-- Start --

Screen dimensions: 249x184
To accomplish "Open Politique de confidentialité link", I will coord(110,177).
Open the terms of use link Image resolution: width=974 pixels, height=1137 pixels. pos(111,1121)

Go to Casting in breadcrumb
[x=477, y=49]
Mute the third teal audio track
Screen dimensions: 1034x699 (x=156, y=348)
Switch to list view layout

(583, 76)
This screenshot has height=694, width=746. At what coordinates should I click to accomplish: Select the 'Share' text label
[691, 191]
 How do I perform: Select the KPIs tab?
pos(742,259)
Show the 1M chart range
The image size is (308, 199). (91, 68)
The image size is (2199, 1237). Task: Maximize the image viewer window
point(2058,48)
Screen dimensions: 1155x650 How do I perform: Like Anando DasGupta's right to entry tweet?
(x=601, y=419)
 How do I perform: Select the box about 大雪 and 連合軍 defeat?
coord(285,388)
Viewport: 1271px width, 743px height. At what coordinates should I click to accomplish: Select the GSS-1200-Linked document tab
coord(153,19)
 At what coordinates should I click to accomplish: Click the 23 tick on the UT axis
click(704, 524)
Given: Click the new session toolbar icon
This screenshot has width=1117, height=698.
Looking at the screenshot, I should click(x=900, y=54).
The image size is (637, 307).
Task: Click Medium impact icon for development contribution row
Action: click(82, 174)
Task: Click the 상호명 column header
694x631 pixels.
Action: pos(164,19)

-- End --

> Instruction: Can you recast all of the data above as a JSON list of strings, with one string for each line and the blank lines left out?

> Full solution:
[
  "Screen dimensions: 249x184",
  "To accomplish \"Open Politique de confidentialité link\", I will coord(110,177).",
  "Open the terms of use link Image resolution: width=974 pixels, height=1137 pixels. pos(111,1121)",
  "Go to Casting in breadcrumb",
  "[x=477, y=49]",
  "Mute the third teal audio track",
  "Screen dimensions: 1034x699 (x=156, y=348)",
  "Switch to list view layout",
  "(583, 76)",
  "This screenshot has height=694, width=746. At what coordinates should I click to accomplish: Select the 'Share' text label",
  "[691, 191]",
  " How do I perform: Select the KPIs tab?",
  "pos(742,259)",
  "Show the 1M chart range",
  "The image size is (308, 199). (91, 68)",
  "The image size is (2199, 1237). Task: Maximize the image viewer window",
  "point(2058,48)",
  "Screen dimensions: 1155x650 How do I perform: Like Anando DasGupta's right to entry tweet?",
  "(x=601, y=419)",
  " How do I perform: Select the box about 大雪 and 連合軍 defeat?",
  "coord(285,388)",
  "Viewport: 1271px width, 743px height. At what coordinates should I click to accomplish: Select the GSS-1200-Linked document tab",
  "coord(153,19)",
  " At what coordinates should I click to accomplish: Click the 23 tick on the UT axis",
  "click(704, 524)",
  "Given: Click the new session toolbar icon",
  "This screenshot has width=1117, height=698.",
  "Looking at the screenshot, I should click(x=900, y=54).",
  "The image size is (637, 307).",
  "Task: Click Medium impact icon for development contribution row",
  "Action: click(82, 174)",
  "Task: Click the 상호명 column header",
  "694x631 pixels.",
  "Action: pos(164,19)"
]